Explorer le contenu:
**A.** Dans le texte sur l'effet Yule-Simpson, combien de succès le système A remporte-t-il sur ses 40 tests du premier semestre ?
**B.** Veuillez citer fidèlement le passage du texte sur l'effet Yule-Simpson qui commence par « Au second semestre, le » et se termine par « (40%) avec succès. ».

Extrait du document:
====
Vous cherchez à comparer la fiabilité de deux systèmes, les systèmes A et B. Le système retenu sera celui qui, sur 140 tests, aura le nombre de succès le plus élevé.

Au premier semestre de l’année, le système A subit 40 tests et remporte 26 succès (65%) tandis que le système B, sur 100 tentatives, ne fonctionne que 60 fois (60%). Il semble donc que le système A, bien que les tests soient moins avancés que pour son concurrent, soit plus performant.

Au second semestre, le système A passe les 100 tests qui lui manquaient et obtient 30 succès (30%). Le système B, auquel il ne manquait que 40 tests, n’obtient que 10 réussites (25%). Vous en concluez logiquement que la supériorité du système A se confirme et vous apprêtez à signer le bon de commande.

Sauf que, à y regarder de plus près, le système B a réussit 70 (50%) de ses 140 tests tandis que le système A n’en a passé que 56 (40%) avec succès.

C’est un effet Yule-Simpson.

L’effet Yule-Simpson (a.k.a. paradoxe de Simpson) décrit les situations dans lesquelles une tendance apparaît dans deux populations distinctes mais disparaît ou même s’inverse quand ces populations sont combinées.

Considérez, par exemple, les deux paires de variables aléatoires ci-dessous :

Manifestement, dans les deux cas, nous sommes en présence de corrélations positives. De fait, la paire rouge est corrélée à hauteur de 41.6% et la paire bleue à hauteur de 49%. Mais si vous faîtes le même exercice sur l’ensemble des observations…

… vous obtenez une corrélation négative de l’ordre de -23.3%.
====
Extrait de données:
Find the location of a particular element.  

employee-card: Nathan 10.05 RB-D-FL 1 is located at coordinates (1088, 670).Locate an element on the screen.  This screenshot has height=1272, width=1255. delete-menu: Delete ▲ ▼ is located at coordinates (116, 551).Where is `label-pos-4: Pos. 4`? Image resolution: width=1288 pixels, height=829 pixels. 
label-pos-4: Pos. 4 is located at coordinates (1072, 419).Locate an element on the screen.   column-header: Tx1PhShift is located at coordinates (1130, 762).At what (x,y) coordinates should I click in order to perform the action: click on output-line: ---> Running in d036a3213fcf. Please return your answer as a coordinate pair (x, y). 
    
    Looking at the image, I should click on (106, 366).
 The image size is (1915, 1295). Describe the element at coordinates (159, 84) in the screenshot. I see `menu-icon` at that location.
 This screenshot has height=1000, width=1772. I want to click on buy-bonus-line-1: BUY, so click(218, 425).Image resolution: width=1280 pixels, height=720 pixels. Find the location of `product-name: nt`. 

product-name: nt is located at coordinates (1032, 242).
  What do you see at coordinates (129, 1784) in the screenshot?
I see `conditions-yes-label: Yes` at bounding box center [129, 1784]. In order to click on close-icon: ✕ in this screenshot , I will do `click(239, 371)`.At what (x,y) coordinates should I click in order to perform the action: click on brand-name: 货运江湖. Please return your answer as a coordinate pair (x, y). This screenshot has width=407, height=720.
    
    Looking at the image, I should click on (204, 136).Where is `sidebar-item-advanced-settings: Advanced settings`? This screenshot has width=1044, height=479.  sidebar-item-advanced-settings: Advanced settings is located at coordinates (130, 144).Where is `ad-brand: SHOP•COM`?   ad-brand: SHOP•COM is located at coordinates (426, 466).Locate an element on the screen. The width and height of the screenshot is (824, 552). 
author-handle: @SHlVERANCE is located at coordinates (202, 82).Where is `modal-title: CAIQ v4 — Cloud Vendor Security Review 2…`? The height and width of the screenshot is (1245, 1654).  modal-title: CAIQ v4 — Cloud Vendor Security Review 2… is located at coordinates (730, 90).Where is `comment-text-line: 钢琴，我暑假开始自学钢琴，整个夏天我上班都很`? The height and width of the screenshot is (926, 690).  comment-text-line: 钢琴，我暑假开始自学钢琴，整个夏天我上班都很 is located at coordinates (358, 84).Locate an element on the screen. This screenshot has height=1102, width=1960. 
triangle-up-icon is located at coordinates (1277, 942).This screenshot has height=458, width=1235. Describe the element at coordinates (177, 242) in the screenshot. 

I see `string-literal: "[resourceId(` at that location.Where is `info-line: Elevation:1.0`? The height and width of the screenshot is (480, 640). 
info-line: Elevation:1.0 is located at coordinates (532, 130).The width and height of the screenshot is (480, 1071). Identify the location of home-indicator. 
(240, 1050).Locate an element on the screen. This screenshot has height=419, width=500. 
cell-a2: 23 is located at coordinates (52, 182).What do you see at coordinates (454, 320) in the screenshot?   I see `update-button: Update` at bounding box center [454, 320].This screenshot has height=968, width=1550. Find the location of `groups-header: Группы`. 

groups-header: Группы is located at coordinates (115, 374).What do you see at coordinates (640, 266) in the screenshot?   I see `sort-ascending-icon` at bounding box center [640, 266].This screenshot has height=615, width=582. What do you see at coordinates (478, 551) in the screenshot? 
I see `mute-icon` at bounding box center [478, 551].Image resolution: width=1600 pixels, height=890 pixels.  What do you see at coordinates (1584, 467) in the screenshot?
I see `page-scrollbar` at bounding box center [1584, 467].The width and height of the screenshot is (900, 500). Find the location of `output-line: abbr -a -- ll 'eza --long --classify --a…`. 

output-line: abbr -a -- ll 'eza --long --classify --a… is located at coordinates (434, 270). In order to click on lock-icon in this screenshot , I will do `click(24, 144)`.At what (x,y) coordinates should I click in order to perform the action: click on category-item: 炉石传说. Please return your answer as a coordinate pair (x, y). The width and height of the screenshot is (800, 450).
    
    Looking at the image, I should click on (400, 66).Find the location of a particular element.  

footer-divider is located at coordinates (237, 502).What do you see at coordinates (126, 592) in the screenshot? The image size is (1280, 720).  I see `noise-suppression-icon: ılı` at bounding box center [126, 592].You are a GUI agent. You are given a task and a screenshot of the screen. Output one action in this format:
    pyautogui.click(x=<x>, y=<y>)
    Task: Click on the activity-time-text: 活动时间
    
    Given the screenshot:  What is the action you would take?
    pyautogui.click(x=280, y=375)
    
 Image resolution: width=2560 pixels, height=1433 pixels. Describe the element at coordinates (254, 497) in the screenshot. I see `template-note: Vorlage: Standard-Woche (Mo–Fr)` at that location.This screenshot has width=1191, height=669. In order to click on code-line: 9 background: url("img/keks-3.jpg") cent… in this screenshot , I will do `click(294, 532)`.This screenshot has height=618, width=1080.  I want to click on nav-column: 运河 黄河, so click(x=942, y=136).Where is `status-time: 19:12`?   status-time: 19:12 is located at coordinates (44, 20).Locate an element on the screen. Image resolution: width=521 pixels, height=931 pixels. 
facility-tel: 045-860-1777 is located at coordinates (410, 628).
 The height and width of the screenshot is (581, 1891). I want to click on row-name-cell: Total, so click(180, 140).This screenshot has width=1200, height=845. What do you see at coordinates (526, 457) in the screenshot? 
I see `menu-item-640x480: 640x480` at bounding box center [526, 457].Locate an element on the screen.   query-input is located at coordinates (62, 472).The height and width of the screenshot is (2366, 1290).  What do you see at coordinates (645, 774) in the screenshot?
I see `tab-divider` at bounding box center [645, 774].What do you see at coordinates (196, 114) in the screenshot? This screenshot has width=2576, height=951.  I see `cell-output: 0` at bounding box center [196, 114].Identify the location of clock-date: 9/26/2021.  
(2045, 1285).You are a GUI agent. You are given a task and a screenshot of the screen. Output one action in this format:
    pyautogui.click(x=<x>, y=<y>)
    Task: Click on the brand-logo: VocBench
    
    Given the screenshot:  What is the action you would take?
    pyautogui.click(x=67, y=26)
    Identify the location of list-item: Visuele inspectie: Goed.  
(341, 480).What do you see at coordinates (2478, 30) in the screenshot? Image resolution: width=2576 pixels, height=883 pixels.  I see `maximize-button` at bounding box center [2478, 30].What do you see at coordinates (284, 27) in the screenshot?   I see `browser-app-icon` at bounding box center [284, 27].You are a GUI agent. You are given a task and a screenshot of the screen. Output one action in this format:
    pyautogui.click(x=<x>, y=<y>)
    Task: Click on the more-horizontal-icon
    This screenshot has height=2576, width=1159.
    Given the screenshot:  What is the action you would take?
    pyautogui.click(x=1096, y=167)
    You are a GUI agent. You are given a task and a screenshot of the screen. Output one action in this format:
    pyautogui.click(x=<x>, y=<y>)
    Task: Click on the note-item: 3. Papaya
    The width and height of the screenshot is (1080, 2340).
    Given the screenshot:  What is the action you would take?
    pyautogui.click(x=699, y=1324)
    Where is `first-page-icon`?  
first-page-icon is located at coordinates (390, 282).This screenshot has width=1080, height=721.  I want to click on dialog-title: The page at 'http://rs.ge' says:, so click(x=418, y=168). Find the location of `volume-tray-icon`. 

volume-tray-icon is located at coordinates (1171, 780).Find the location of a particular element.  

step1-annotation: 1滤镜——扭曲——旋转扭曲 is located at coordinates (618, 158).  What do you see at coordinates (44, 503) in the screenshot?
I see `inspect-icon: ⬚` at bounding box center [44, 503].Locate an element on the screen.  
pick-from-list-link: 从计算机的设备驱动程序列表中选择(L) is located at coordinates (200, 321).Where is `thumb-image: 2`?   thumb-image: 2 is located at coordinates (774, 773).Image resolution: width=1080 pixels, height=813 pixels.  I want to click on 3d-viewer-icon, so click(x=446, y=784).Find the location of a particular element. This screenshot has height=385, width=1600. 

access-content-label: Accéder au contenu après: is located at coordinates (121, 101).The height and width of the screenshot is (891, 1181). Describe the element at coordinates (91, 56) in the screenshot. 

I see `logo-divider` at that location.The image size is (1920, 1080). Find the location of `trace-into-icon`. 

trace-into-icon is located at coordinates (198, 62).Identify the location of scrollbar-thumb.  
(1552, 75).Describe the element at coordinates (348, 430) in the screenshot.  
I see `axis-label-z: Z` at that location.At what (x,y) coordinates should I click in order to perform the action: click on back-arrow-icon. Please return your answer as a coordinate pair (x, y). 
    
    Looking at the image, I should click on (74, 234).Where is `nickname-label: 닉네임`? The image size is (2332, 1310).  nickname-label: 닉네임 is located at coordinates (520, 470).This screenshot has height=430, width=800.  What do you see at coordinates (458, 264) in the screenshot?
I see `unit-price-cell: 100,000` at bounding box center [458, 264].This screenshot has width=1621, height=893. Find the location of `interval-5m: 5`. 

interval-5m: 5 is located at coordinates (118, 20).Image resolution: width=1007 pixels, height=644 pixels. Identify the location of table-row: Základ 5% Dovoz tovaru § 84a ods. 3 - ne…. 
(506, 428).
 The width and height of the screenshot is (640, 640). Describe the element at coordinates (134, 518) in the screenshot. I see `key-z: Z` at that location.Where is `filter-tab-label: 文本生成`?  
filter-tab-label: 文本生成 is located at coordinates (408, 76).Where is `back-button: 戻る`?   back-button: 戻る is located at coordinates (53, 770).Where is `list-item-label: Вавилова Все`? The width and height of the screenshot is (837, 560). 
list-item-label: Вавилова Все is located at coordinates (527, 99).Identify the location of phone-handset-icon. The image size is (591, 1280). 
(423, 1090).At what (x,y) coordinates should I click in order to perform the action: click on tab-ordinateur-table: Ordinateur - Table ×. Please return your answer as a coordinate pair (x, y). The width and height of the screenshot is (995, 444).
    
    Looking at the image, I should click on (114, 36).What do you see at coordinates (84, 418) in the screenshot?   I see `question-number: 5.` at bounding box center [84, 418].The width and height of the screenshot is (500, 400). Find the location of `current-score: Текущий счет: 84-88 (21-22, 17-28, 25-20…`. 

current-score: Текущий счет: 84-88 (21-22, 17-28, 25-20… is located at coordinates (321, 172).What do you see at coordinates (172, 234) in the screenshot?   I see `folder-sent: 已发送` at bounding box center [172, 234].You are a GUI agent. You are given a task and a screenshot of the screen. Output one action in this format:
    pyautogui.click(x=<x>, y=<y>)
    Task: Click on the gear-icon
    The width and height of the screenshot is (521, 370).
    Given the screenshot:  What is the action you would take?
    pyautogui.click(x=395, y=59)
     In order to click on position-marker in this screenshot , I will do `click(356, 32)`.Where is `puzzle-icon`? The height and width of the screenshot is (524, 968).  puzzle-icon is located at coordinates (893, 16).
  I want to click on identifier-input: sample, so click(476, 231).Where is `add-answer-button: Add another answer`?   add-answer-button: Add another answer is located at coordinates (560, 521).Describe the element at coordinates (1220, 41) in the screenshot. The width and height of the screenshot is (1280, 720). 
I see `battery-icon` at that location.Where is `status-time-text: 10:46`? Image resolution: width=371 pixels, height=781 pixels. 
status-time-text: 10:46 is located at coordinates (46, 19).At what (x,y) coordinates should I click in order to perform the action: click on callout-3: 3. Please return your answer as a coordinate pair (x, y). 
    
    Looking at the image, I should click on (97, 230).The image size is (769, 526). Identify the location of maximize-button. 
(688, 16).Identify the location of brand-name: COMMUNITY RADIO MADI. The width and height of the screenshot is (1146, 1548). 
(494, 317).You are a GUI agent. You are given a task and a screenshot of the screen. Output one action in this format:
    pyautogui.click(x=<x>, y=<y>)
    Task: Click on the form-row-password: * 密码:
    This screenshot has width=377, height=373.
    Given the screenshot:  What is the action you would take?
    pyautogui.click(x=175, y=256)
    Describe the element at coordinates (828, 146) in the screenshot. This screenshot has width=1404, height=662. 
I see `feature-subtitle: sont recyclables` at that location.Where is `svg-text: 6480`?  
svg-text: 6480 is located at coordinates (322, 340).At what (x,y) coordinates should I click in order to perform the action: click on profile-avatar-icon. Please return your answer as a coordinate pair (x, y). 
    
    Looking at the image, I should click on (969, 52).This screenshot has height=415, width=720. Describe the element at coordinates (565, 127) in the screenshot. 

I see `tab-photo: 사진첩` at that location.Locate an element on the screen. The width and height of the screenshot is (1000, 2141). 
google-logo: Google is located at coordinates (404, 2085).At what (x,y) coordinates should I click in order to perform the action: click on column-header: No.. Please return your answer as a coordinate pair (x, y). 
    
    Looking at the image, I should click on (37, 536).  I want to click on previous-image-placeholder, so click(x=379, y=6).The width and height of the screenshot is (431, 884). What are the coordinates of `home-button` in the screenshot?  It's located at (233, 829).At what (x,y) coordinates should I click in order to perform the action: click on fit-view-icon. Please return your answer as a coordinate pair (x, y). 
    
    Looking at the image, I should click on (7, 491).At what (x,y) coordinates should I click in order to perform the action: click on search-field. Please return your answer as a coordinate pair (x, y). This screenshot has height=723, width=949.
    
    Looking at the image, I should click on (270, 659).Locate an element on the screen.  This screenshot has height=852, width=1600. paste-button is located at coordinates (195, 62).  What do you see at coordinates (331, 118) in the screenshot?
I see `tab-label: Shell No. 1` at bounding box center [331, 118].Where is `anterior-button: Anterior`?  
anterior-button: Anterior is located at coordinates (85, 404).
====
Résultats de l'exercice:
**A.** 26 succès, soit 65 %.

**B.**
Au second semestre, le système A passe les 100 tests qui lui manquaient et obtient 30 succès (30%). Le système B, auquel il ne manquait que 40 tests, n’obtient que 10 réussites (25%). Vous en concluez logiquement que la supériorité du système A se confirme et vous apprêtez à signer le bon de commande.

Sauf que, à y regarder de plus près, le système B a réussit 70 (50%) de ses 140 tests tandis que le système A n’en a passé que 56 (40%) avec succès.